**Brano da leggere**
::::

La rivolta contadina di Douar Chlihat e il Marocco “a due velocità”

Il douar (villaggio rurale) di Chlihat, situato tra Larache e Ksar Kebir, nella parte nord-occidentale del Marocco, raggruppa circa trecento caseggiati costruiti con terra e legno per un totale di duemila abitanti. La piana del Gharb, questo il nome con cui è conosciuta la regione, è una delle zone di maggior produzione agricola del paese.






I suoi terreni sono fertili, ben irrigati e provvisti - già dal tempo della colonizzazione spagnola - delle infrastrutture necessarie per una coltivazione di tipo intensivo, finalizzata quasi esclusivamente all’esportazione.
Ciò nonostante la popolazione di Chlihat - come pure quella degli altri villaggi sparsi nella regione, che cercano di resistere alla voracità delle grandi aziende - non sembrano beneficiare delle stesse opportunità e condizioni. I contadini e le rispettive famiglie sopravvivono grazie all’allevamento e ai magri raccolti forniti dalle “terre collettive”, la cui estensione si è progressivamente ridotta nel tempo per lasciar spazio allo sfruttamento industriale.
Da queste parti la disoccupazione giovanile supera ampiamente la media nazionale del 30% e, per chi non riesce ad ottenere un impiego come bracciante stagionale nella raccolta delle fragole, non resta altra scelta che tentare l’emigrazione verso le metropoli o all’estero.

::::

**Cosa fare**
Modifica il brano su Chlihat da "Da queste parti" a "metropoli o all’estero.": riscrivilo sostituendo "fragole" con "arance".

**Voci del dataset**
::::

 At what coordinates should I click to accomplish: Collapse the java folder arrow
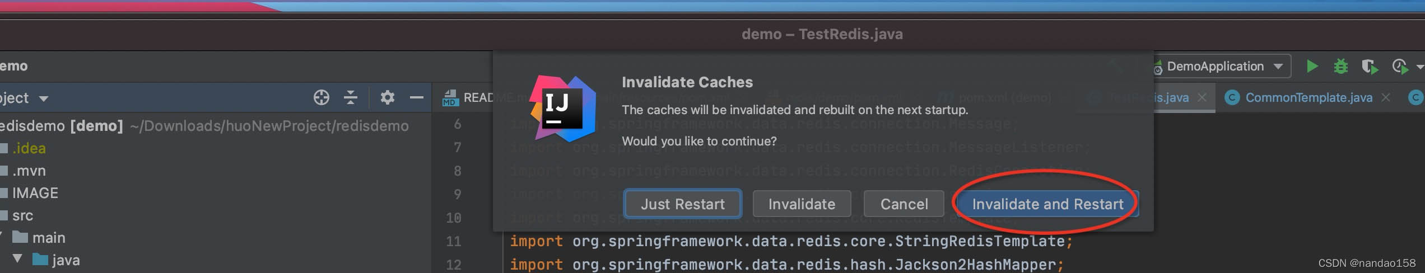click(18, 258)
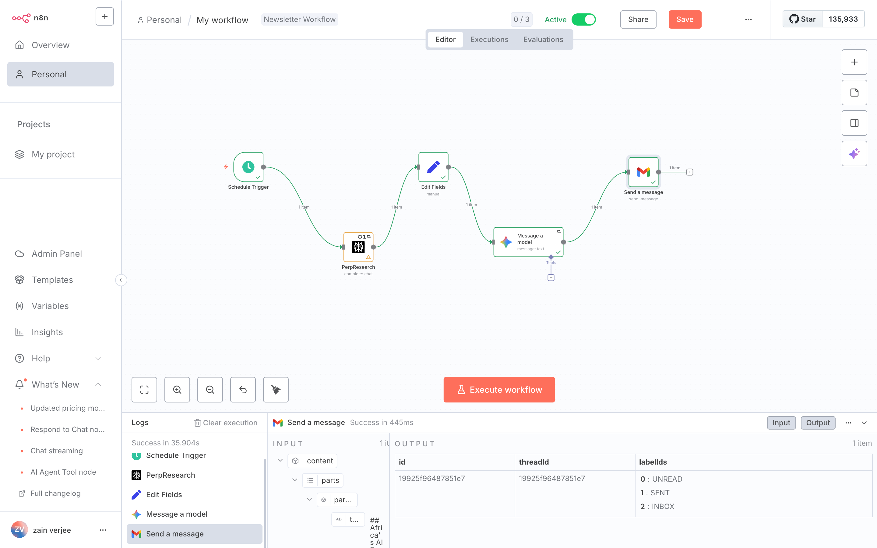
Task: Add a sticky note to canvas
Action: pos(854,93)
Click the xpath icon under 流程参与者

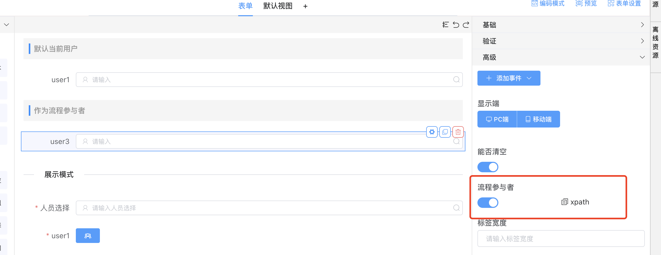click(x=565, y=202)
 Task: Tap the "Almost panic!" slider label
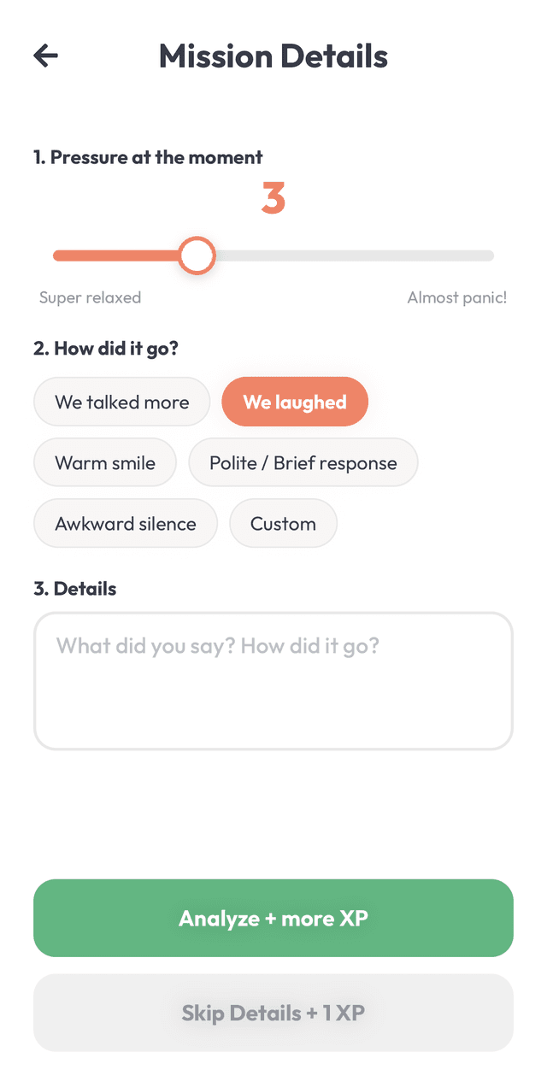point(456,297)
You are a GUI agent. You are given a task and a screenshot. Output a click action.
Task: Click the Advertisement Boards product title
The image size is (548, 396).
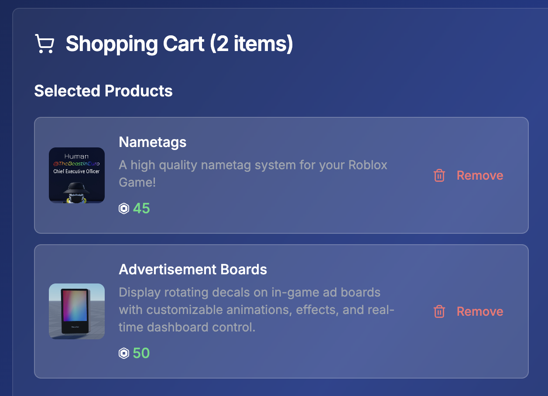[x=193, y=269]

::::

**La risposta**
Da queste parti la disoccupazione giovanile supera ampiamente la media nazionale del 30% e, per chi non riesce ad ottenere un impiego come bracciante stagionale nella raccolta delle arance, non resta altra scelta che tentare l’emigrazione verso le metropoli o all’estero.